However, one drawback of this index is its neglect of the electoral/legislative domains, which precede government formation and thus remain important arenas of interparty competition (Chiaramonte and Emanuele, 2022; Mainwaring, 2018). To build a more complete measure, Chiaramonte and Emanuele (2022) standardize and average time-weighted volatility measures across the electoral, legislative, and government arenas to form their own index. This index offers clear advantages as it tracks interparty competition across multiple arenas, and accounts for long-term stability by time-weighting observations from the past three elections/legislatures. However, the inclusion of both electoral and legislative volatility in the index may be problematic since the two measures are very highly correlated and convey almost identical information about PSI, which mechanically underweights the importance of government volatility. In addition, the index does not account for measurement uncertainty even though volatility calculations can be quite noisy (Casal Bértoa et al., 2017).

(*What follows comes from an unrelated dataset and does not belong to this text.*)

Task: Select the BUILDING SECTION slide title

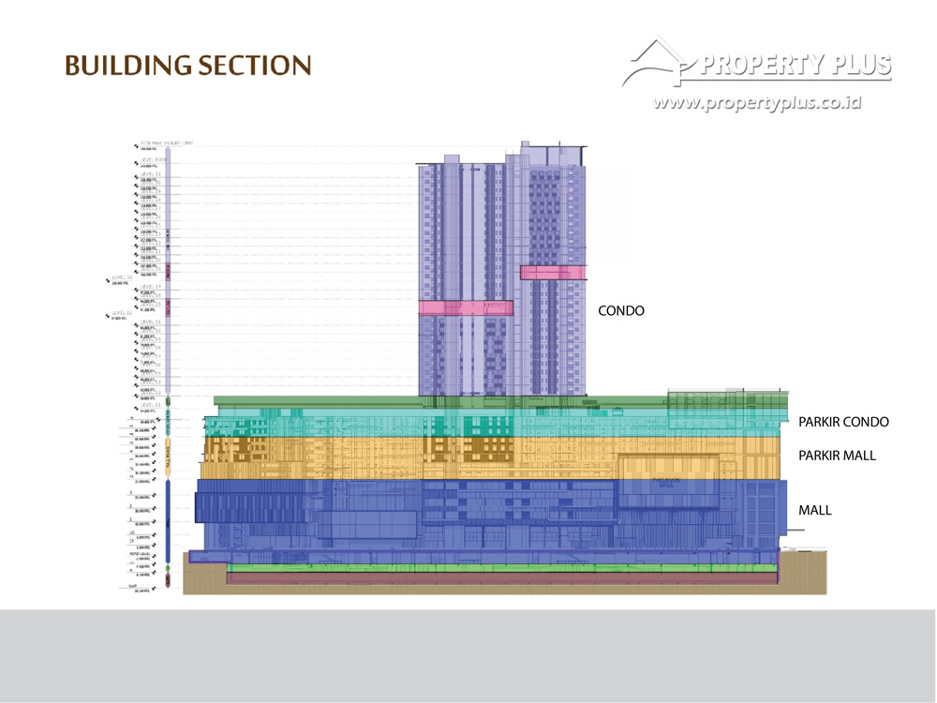Action: pos(187,66)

In contrast to the preceding two works, Rodriguez and Rosenblatt (2020) recast PSI as having a necessary and sufficient conceptual structure that requires both (1) stability and predictability, and (2) the capacity of the party system to incorporate new societal demands. When constructing their accompanying measure, the authors correctly note that averaging indicators would misrepresent their concept since this assumes an additive conceptual structure. Instead, the authors use a combination of interactions and geometric/arithmetic means to reflect the necessary and sufficient conditions within their concept. Although this resulting measure more faithfully adheres to their underlying concept, the authors’ conceptualization runs counter to recent trends that treat PSI as strictly revolving around stability and predictability (e.g., Casal Bértoa and Enyedi, 2021; Mainwaring, 2018), 2 and their second dimension might be more rightly viewed as one cause of PSI than as one of its internal components (Chiaramonte and Emanuele, 2022).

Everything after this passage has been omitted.